Perumal v Janse Van Rensburg NO and Others [2025] ZAGPPHC 145

The applicant (P) and the deceased (S) entered into a relationship having met in January 2021 after S and the 2nd respondent (C) ended their relationship during 2020. C had a child (A) with S. P and S announced in July 2022 that they were to be married, and S made amendments to his will on his laptop computer on 10 July 2022 in the presence of P and sent this amended document to the 1st respondent (R), the executor in the deceased estate of S. During 2022 S suffered health setbacks, which eventually resulted in his death in April 2023. After having sent the amended will to R, P followed up on two occasions with R when he would receive the amended will for signature. According to R, he sent an amended will to S in August 2022. P brought an application to have the amended unsigned document condoned under the provisions of section 2(3) of the Wills Act, 7 of 1953. Under this section, a court shall order the Master of the High Court to accept a document as a will for purposes of administering the estate of a deceased person if such document was drafted or executed by the deceased person with the intention that it should be his/her last will. C was the only respondent opposing the application, both in her personal capacity as well as her capacity as parent of A, a minor. C averred that it could not have been S’s intention that the document be his last will, as he did not sign it at any time between July 2022 and his death in April 2023. However, the undisputed evidence was that S enquired on at least two occasions from R where his amended will was.

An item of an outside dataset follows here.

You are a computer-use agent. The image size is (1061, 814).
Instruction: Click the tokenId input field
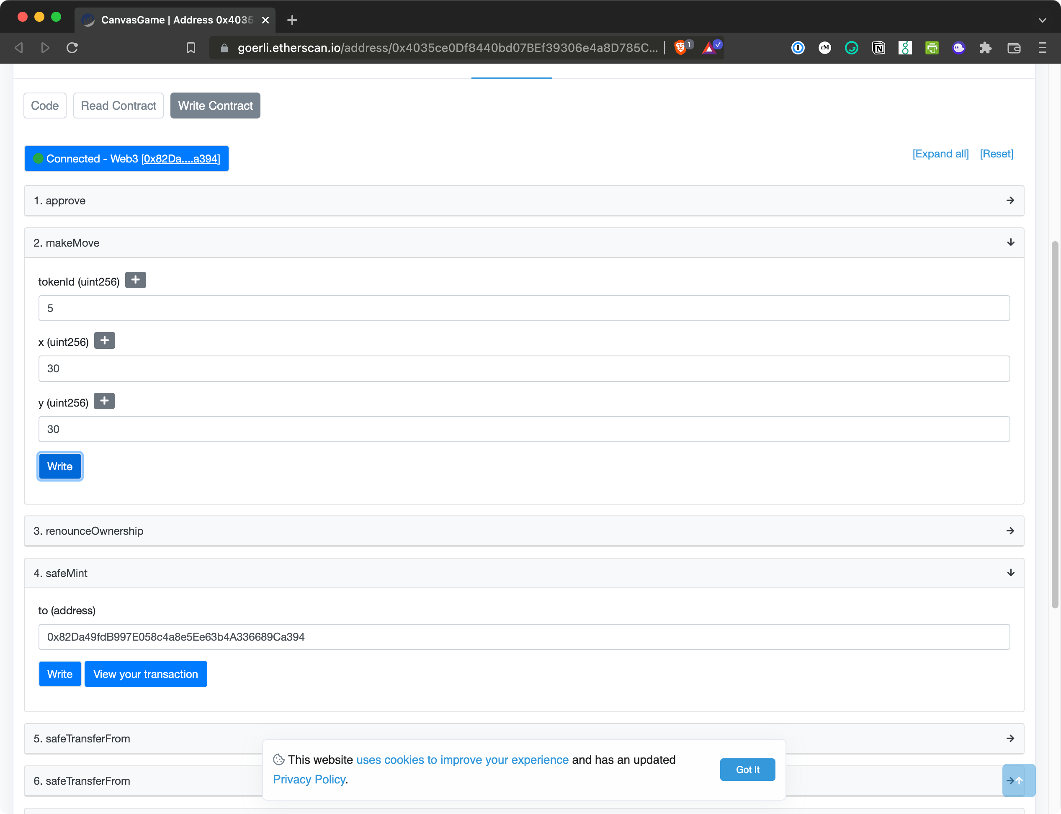coord(524,308)
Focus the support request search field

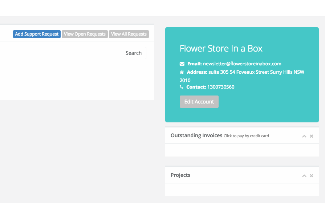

The court (Bam J) held that C’s averments amounted to nothing more than speculation and accepted that S drafted the amended will document. Therefore the only question was whether S had the intention that the amended document be his last will. Taking the enquiries made by S from R into consideration, as well as the fact that the amendments were clearly aimed at bringing his will in line with his relationship with P, the court held that it was clear that S intended that the document be his last will. The court accordingly ordered the Master to accept the document as the last will of S for purposes of the administration of his estate. Although costs are usually paid from the deceased estate in matters regarding the validity of a will, the court ordered C to pay the costs of the application due to her unreasonable opposition without any factual basis.

Comment:

It is not clear from the judgement which version of the amended document was accepted by the court – the amendments done by S and sent to R, or the amended will claimed by R to have been sent to S in August 2022. If the latter, then S clearly did not draft that particular document himself.

Practitioners should take care to ensure that their clients’ amended wills are properly executed by the client and witnesses as required by section 2(1)(a) of the Wills Act in order to avoid costly court applications to have documents condoned by court under section 2(3).

There is a marked difference in the approach of the court in this case and the court in Dryden v Harrison and Others.